*** DATA SHOWN Section Begins ***

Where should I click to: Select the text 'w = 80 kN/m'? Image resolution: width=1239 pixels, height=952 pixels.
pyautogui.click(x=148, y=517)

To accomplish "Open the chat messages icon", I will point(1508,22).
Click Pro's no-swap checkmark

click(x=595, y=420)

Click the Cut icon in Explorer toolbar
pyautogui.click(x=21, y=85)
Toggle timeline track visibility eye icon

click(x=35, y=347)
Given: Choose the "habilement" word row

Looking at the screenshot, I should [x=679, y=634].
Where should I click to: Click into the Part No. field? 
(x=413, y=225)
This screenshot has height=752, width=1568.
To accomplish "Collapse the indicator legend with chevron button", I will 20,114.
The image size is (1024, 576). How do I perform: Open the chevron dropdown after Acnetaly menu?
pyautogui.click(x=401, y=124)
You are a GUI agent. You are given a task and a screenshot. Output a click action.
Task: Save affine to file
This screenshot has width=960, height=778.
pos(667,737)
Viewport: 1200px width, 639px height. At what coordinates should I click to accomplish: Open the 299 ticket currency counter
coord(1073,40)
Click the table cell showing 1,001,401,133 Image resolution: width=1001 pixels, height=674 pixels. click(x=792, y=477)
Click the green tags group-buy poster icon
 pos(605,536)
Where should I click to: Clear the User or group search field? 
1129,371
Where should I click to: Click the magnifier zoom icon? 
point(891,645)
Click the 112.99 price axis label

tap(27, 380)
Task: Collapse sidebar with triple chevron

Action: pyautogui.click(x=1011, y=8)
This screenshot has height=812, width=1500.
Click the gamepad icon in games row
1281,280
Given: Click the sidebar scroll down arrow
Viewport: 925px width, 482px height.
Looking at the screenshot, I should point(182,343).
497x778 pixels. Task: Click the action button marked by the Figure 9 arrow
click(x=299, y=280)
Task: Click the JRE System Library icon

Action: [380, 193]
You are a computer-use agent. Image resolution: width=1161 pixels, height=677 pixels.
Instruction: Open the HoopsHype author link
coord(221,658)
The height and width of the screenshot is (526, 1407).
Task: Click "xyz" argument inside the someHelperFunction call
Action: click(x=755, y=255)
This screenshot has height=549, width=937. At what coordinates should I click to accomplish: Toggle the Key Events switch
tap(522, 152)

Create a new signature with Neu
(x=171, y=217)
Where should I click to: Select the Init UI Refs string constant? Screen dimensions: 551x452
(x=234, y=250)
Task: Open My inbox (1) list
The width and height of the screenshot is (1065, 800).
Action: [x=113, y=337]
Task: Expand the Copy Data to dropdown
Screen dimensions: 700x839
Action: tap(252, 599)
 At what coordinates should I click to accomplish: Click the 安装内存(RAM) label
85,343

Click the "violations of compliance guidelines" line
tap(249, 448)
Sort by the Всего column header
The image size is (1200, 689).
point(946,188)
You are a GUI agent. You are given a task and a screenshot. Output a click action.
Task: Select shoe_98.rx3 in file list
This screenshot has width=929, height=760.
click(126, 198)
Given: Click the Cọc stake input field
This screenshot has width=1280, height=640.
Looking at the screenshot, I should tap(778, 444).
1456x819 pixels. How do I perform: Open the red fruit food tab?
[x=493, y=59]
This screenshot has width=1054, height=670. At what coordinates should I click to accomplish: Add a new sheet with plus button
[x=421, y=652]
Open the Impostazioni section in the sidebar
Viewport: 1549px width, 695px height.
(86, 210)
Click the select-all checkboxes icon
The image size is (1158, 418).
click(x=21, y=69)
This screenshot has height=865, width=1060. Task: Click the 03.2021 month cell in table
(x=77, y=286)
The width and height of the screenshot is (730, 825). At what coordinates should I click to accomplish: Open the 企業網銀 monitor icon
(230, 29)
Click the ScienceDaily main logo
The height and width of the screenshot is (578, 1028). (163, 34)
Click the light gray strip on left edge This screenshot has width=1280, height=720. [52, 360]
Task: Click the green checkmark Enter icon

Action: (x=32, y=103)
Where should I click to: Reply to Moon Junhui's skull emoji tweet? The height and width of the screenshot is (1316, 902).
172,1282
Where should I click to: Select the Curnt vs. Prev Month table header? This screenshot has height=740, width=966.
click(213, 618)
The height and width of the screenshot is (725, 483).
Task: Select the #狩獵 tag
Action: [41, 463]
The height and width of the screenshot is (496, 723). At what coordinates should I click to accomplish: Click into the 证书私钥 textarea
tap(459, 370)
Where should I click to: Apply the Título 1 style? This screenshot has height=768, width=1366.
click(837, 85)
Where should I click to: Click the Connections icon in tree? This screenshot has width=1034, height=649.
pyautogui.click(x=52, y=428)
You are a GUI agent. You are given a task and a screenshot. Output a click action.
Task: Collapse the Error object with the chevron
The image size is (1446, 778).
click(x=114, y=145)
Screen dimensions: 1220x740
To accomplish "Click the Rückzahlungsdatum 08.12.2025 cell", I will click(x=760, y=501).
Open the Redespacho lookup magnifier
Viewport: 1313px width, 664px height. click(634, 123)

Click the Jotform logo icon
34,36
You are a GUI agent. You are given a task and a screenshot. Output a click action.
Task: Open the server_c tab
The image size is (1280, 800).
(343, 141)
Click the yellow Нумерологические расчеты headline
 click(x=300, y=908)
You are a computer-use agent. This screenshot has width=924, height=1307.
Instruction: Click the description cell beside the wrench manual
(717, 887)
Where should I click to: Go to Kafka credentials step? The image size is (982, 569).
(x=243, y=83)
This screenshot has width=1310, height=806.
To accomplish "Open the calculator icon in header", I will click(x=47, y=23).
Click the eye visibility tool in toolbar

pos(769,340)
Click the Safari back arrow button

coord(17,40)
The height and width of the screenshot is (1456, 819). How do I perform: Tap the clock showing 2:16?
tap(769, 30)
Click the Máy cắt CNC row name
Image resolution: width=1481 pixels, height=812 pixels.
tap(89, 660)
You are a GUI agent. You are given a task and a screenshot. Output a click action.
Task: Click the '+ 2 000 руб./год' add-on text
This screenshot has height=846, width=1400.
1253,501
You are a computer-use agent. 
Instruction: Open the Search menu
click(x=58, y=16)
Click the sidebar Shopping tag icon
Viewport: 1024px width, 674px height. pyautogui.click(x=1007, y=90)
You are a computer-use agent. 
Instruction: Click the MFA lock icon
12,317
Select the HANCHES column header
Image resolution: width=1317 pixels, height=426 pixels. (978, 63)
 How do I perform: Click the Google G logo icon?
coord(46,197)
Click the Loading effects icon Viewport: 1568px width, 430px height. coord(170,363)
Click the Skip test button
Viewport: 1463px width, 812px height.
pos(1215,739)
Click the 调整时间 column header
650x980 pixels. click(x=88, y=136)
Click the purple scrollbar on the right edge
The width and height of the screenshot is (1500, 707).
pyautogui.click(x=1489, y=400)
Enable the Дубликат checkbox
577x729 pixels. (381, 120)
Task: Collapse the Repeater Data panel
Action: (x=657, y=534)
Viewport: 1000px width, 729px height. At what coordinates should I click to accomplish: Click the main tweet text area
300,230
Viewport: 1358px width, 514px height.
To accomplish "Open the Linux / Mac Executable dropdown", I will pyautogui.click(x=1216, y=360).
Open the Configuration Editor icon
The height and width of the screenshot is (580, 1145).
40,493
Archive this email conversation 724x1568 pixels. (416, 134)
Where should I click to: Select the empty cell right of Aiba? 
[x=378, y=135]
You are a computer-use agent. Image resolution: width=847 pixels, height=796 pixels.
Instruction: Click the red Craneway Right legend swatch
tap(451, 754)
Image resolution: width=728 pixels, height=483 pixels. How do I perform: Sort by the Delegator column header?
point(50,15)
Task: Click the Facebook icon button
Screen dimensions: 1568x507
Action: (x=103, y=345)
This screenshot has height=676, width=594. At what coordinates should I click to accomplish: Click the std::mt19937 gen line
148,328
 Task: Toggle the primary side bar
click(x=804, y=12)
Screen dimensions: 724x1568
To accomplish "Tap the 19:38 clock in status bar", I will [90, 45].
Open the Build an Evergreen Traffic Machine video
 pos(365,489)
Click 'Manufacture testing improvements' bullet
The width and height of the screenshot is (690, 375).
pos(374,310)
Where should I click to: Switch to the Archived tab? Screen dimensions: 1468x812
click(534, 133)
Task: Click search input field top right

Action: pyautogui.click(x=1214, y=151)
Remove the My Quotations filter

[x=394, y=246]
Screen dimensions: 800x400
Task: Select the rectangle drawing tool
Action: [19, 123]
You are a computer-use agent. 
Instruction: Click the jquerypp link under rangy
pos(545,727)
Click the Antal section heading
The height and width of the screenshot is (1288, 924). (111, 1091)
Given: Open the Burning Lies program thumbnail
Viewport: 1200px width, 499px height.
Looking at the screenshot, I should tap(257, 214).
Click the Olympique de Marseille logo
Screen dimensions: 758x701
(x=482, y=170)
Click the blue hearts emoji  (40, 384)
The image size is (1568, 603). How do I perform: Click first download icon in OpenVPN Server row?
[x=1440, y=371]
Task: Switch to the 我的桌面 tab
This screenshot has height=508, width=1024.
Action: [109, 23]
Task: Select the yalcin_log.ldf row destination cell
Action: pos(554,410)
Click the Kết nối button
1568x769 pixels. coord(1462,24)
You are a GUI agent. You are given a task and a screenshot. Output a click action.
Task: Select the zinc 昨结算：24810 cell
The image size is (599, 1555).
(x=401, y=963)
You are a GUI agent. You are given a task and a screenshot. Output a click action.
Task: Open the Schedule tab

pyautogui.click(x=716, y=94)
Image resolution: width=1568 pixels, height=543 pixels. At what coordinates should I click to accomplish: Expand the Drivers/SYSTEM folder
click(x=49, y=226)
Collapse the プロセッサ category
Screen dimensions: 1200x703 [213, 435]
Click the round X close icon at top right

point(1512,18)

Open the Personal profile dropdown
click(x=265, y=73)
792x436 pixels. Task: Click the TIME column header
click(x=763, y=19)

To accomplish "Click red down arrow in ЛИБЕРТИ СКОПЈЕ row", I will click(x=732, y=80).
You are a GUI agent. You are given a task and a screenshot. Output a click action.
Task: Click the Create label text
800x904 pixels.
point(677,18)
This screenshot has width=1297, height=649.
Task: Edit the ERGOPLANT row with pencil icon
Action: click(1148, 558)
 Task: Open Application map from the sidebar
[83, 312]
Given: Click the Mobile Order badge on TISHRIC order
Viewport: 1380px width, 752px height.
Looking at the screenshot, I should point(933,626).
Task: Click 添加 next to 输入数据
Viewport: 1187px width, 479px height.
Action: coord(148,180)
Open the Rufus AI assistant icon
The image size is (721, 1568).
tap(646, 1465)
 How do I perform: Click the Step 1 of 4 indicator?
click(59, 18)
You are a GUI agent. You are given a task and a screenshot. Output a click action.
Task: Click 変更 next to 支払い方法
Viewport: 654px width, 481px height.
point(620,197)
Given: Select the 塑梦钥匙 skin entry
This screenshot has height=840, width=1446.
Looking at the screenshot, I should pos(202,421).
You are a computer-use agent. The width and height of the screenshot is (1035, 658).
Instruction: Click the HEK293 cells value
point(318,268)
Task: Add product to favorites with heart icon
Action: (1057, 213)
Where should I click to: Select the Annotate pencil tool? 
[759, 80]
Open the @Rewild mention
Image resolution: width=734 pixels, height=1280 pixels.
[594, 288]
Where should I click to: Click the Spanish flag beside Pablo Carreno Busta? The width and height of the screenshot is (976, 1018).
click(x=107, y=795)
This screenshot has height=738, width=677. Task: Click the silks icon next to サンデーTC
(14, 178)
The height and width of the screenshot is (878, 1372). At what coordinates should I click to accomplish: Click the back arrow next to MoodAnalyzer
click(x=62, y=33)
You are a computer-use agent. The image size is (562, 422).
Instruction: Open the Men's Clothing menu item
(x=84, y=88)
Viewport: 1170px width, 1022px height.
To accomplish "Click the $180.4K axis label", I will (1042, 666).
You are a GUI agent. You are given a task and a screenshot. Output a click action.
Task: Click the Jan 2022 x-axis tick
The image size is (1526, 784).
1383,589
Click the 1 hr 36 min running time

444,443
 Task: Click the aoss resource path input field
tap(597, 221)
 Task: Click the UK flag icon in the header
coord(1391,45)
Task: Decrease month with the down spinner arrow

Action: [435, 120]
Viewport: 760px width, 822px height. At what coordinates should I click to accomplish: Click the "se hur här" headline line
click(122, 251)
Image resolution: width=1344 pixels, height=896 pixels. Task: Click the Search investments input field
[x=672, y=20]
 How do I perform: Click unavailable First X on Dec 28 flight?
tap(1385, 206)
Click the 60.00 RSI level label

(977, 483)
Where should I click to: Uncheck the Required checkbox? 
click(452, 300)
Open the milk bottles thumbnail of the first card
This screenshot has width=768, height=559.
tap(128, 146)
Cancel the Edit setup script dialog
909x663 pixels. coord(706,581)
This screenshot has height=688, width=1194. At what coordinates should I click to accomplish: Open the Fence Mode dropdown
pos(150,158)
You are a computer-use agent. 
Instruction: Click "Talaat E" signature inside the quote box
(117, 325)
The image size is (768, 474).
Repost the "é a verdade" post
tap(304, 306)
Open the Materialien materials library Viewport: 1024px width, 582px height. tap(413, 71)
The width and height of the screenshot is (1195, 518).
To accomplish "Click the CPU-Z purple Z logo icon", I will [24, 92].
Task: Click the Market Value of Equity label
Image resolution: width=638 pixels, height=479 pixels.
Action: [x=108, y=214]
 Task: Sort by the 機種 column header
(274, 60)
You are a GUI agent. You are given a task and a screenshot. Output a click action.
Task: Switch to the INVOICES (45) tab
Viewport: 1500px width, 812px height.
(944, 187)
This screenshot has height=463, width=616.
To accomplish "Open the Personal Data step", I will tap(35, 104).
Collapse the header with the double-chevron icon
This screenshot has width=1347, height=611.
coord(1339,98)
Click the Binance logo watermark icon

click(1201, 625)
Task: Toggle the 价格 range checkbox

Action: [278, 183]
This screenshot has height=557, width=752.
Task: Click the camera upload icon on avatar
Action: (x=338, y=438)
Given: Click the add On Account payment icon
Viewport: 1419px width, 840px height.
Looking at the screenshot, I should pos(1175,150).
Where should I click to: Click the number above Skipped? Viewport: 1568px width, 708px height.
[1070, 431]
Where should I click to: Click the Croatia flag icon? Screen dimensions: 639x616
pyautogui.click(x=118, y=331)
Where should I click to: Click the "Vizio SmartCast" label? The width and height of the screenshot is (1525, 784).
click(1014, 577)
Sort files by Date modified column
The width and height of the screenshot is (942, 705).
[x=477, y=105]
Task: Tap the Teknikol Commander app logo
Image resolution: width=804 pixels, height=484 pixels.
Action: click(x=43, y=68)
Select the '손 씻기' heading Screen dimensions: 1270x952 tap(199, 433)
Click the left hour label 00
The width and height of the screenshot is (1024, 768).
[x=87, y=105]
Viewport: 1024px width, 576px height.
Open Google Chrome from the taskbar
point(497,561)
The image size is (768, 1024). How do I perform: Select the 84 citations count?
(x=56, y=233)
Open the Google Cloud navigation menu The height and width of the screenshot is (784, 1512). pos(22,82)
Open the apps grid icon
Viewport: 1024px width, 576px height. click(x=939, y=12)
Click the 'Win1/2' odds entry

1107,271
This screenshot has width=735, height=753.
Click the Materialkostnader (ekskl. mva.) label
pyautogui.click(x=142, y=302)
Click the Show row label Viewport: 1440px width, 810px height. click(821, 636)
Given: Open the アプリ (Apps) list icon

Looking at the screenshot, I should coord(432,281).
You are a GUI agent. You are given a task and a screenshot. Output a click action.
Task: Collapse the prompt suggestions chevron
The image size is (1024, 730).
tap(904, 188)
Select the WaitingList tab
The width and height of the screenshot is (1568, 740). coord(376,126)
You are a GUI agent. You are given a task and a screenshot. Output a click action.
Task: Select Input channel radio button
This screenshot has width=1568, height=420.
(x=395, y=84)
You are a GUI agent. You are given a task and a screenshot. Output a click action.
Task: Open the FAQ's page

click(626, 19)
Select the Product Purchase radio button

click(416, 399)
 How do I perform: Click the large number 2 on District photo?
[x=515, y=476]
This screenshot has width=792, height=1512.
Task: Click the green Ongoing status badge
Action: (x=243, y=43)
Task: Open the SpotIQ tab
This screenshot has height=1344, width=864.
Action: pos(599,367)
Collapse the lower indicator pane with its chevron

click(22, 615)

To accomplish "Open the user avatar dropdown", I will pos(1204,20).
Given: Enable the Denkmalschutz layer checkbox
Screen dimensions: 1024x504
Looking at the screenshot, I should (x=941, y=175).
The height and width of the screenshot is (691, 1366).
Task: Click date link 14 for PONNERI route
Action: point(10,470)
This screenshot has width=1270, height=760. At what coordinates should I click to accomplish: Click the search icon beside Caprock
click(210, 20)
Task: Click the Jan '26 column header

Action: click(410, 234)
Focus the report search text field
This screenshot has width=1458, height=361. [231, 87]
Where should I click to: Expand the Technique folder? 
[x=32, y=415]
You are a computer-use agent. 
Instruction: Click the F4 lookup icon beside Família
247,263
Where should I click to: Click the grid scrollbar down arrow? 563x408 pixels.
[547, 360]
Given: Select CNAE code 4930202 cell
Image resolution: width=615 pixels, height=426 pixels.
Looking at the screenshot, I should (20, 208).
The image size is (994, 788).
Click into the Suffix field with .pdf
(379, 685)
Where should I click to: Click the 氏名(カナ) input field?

*** DATA SHOWN Section Ends ***

▸ PROBLEM REQUIREMENTS:
Lines holding the word "thumbnail" are the answer; copy every one from the records above.

▸ PROBLEM SOLUTION:
Given: Open the Burning Lies program thumbnail
Open the milk bottles thumbnail of the first card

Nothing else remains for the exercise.